■ **Work to complete**:
Copy each of the records below word for word, keeping every line in its original order and changing nothing.

- Opening Delimiter -

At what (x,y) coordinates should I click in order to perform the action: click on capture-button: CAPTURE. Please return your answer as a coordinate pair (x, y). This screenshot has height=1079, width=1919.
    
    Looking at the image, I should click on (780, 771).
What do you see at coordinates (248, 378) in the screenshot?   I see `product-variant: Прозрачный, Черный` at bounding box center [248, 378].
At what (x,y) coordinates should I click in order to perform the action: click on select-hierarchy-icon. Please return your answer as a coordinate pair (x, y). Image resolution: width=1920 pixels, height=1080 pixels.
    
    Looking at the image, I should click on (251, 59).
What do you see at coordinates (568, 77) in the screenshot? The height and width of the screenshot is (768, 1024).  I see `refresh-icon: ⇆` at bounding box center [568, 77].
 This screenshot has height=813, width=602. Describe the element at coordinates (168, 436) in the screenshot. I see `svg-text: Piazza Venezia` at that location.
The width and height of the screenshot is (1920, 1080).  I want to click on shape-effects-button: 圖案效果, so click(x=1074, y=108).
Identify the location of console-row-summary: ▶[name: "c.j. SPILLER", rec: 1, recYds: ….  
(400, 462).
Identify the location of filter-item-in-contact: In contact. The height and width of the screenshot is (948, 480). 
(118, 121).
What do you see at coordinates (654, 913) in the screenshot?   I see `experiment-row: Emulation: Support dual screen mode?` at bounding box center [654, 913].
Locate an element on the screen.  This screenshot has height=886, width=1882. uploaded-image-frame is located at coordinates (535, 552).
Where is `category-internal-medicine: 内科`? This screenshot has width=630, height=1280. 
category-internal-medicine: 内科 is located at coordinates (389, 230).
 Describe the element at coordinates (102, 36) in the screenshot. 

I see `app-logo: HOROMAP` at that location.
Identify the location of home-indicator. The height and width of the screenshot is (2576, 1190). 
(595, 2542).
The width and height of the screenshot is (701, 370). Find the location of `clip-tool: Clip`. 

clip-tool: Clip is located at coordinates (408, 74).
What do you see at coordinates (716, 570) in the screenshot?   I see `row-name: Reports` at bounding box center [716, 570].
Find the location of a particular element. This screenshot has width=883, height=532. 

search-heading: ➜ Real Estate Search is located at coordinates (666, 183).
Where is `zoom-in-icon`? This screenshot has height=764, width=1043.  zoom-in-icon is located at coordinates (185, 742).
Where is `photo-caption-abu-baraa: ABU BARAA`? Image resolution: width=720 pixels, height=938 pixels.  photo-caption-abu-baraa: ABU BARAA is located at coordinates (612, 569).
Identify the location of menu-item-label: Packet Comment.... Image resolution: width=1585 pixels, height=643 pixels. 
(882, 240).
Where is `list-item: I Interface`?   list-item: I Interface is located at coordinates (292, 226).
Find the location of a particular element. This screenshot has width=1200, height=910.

- Closing Delimiter -

■ **Task solution**:
At what (x,y) coordinates should I click in order to perform the action: click on capture-button: CAPTURE. Please return your answer as a coordinate pair (x, y). This screenshot has height=1079, width=1919.
    
    Looking at the image, I should click on (780, 771).
What do you see at coordinates (248, 378) in the screenshot?   I see `product-variant: Прозрачный, Черный` at bounding box center [248, 378].
At what (x,y) coordinates should I click in order to perform the action: click on select-hierarchy-icon. Please return your answer as a coordinate pair (x, y). Image resolution: width=1920 pixels, height=1080 pixels.
    
    Looking at the image, I should click on (251, 59).
What do you see at coordinates (568, 77) in the screenshot? The height and width of the screenshot is (768, 1024).  I see `refresh-icon: ⇆` at bounding box center [568, 77].
 This screenshot has height=813, width=602. Describe the element at coordinates (168, 436) in the screenshot. I see `svg-text: Piazza Venezia` at that location.
The width and height of the screenshot is (1920, 1080).  I want to click on shape-effects-button: 圖案效果, so click(x=1074, y=108).
Identify the location of console-row-summary: ▶[name: "c.j. SPILLER", rec: 1, recYds: ….  
(400, 462).
Identify the location of filter-item-in-contact: In contact. The height and width of the screenshot is (948, 480). 
(118, 121).
What do you see at coordinates (654, 913) in the screenshot?   I see `experiment-row: Emulation: Support dual screen mode?` at bounding box center [654, 913].
Locate an element on the screen.  This screenshot has height=886, width=1882. uploaded-image-frame is located at coordinates (535, 552).
Where is `category-internal-medicine: 内科`? This screenshot has width=630, height=1280. 
category-internal-medicine: 内科 is located at coordinates (389, 230).
 Describe the element at coordinates (102, 36) in the screenshot. 

I see `app-logo: HOROMAP` at that location.
Identify the location of home-indicator. The height and width of the screenshot is (2576, 1190). 
(595, 2542).
The width and height of the screenshot is (701, 370). Find the location of `clip-tool: Clip`. 

clip-tool: Clip is located at coordinates (408, 74).
What do you see at coordinates (716, 570) in the screenshot?   I see `row-name: Reports` at bounding box center [716, 570].
Find the location of a particular element. This screenshot has width=883, height=532. 

search-heading: ➜ Real Estate Search is located at coordinates (666, 183).
Where is `zoom-in-icon`? This screenshot has height=764, width=1043.  zoom-in-icon is located at coordinates (185, 742).
Where is `photo-caption-abu-baraa: ABU BARAA`? Image resolution: width=720 pixels, height=938 pixels.  photo-caption-abu-baraa: ABU BARAA is located at coordinates (612, 569).
Identify the location of menu-item-label: Packet Comment.... Image resolution: width=1585 pixels, height=643 pixels. 
(882, 240).
Where is `list-item: I Interface`?   list-item: I Interface is located at coordinates (292, 226).
Find the location of a particular element. This screenshot has width=1200, height=910.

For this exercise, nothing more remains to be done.